▶ **PROBLEM TO WORK ON**
Copy each line below that contains "legend".
(MATERIALS PROVIDED begins)
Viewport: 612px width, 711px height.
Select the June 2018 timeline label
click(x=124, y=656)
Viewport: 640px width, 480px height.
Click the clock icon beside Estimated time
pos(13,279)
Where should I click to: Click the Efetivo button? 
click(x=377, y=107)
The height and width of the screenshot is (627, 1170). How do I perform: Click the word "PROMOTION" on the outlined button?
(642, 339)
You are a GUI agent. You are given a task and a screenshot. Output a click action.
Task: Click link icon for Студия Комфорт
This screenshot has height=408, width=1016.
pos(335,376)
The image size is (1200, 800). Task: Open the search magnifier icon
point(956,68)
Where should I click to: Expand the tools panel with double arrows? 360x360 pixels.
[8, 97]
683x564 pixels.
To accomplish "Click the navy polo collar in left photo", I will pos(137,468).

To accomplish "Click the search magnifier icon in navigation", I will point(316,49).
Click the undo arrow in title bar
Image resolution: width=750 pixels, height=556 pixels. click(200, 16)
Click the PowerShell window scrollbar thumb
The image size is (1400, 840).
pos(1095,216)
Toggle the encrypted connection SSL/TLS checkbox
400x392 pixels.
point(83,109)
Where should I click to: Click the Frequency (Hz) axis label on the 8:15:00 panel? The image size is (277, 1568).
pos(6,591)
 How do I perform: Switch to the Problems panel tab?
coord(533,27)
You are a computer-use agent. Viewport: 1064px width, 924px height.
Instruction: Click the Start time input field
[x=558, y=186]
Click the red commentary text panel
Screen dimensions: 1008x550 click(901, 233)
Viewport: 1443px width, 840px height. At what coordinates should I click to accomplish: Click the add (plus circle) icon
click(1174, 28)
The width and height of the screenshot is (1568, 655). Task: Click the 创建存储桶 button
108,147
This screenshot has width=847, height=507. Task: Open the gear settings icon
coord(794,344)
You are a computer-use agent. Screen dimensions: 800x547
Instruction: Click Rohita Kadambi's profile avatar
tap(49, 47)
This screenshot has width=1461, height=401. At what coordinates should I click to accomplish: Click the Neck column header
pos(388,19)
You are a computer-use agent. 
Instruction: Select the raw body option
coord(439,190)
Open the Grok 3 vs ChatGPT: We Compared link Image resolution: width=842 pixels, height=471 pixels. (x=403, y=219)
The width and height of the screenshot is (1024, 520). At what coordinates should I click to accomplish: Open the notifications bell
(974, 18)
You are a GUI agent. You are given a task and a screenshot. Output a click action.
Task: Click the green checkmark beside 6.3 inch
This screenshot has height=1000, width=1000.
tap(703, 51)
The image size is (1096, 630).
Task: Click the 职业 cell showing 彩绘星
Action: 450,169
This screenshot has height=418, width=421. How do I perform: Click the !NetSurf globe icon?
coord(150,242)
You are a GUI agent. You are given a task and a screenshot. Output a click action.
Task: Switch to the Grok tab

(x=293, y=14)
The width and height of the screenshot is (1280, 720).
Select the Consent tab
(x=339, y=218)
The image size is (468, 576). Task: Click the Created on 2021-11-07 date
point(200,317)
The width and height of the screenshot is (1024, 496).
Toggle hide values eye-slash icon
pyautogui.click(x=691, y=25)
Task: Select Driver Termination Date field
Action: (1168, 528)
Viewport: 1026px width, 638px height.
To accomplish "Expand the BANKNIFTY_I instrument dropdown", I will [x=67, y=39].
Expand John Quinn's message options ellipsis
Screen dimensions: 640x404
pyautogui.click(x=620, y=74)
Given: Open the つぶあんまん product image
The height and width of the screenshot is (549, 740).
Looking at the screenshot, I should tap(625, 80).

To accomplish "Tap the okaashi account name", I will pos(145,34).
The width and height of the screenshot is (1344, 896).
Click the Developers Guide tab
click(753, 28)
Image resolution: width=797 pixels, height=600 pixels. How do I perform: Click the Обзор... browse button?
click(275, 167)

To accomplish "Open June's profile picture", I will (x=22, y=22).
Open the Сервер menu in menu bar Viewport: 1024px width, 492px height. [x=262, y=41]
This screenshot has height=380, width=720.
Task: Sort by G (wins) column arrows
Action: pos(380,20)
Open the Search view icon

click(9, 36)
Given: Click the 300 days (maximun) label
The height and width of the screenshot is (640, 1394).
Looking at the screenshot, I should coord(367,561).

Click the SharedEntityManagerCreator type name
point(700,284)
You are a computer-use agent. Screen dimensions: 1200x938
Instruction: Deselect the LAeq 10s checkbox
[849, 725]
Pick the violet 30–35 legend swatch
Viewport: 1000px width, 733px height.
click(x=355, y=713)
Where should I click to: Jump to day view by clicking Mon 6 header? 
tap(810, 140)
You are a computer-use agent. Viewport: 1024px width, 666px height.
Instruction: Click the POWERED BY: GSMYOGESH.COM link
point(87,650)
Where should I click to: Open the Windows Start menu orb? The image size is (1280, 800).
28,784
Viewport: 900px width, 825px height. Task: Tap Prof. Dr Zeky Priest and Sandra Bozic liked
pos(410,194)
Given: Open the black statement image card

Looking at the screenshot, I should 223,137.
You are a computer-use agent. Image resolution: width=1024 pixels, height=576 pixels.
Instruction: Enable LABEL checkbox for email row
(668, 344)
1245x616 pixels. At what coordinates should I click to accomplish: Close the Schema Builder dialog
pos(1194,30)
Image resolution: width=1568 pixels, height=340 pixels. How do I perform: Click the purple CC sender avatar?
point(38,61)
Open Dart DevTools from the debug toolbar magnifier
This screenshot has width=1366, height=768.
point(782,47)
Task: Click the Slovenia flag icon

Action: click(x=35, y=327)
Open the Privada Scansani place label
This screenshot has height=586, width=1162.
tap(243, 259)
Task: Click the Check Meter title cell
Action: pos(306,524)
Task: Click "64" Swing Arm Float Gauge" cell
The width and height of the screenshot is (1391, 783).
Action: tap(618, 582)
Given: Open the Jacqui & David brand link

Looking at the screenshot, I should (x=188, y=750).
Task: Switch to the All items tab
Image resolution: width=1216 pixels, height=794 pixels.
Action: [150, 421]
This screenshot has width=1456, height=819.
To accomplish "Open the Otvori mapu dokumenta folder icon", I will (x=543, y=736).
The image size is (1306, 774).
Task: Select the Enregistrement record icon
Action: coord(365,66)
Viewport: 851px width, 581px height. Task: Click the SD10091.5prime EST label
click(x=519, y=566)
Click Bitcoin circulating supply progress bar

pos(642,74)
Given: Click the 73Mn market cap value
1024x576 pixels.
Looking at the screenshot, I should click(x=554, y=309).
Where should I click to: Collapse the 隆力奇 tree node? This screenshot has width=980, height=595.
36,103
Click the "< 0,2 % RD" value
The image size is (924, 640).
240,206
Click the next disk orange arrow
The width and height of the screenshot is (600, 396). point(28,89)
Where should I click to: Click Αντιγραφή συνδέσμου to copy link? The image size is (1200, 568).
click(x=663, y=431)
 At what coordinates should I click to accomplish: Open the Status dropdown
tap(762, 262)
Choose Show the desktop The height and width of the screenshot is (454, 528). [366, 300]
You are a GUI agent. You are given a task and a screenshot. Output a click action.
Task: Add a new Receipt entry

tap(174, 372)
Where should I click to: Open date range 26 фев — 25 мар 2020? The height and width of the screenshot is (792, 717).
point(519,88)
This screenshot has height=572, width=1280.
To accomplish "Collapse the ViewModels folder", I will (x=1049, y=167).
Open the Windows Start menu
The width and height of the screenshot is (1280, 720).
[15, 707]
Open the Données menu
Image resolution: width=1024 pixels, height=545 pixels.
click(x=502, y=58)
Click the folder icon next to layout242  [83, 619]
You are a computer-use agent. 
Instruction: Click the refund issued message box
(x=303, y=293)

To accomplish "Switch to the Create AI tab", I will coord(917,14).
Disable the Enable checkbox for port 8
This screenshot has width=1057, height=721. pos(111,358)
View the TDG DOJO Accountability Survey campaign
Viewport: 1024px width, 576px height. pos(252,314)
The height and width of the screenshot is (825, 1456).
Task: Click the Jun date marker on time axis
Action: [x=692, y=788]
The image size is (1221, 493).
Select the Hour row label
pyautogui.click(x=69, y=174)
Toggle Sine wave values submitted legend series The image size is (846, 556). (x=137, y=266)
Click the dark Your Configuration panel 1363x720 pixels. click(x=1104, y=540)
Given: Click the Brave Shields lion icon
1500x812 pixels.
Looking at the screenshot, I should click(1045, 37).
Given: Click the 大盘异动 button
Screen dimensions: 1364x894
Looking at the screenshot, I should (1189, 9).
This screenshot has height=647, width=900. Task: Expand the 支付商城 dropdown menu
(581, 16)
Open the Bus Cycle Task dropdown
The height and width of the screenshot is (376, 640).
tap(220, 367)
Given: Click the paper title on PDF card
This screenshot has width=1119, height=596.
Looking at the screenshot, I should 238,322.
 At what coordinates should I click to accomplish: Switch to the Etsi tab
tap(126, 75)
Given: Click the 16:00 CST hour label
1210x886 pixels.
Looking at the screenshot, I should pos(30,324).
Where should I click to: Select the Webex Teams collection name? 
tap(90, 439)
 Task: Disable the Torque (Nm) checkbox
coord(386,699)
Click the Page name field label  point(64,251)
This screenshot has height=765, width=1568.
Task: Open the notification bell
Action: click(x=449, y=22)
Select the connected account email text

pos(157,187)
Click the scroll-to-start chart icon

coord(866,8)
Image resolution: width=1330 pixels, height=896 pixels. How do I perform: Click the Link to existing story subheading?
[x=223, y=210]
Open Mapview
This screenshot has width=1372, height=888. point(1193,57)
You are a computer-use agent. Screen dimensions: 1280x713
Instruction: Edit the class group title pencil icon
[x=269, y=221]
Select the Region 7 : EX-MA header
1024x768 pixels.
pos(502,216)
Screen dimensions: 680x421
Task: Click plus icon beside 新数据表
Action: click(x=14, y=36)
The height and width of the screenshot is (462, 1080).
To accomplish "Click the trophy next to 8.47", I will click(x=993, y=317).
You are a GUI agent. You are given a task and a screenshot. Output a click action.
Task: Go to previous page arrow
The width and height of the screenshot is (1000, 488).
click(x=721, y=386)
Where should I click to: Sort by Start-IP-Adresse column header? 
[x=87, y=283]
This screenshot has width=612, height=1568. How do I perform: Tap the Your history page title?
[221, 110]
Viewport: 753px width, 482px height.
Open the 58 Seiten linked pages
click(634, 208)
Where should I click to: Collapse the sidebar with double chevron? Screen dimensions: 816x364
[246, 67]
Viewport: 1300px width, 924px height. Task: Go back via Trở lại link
(MATERIALS PROVIDED ends)
▶ **SOLUTION TO THE PROBLEM**
Pick the violet 30–35 legend swatch
Toggle Sine wave values submitted legend series The image size is (846, 556). (x=137, y=266)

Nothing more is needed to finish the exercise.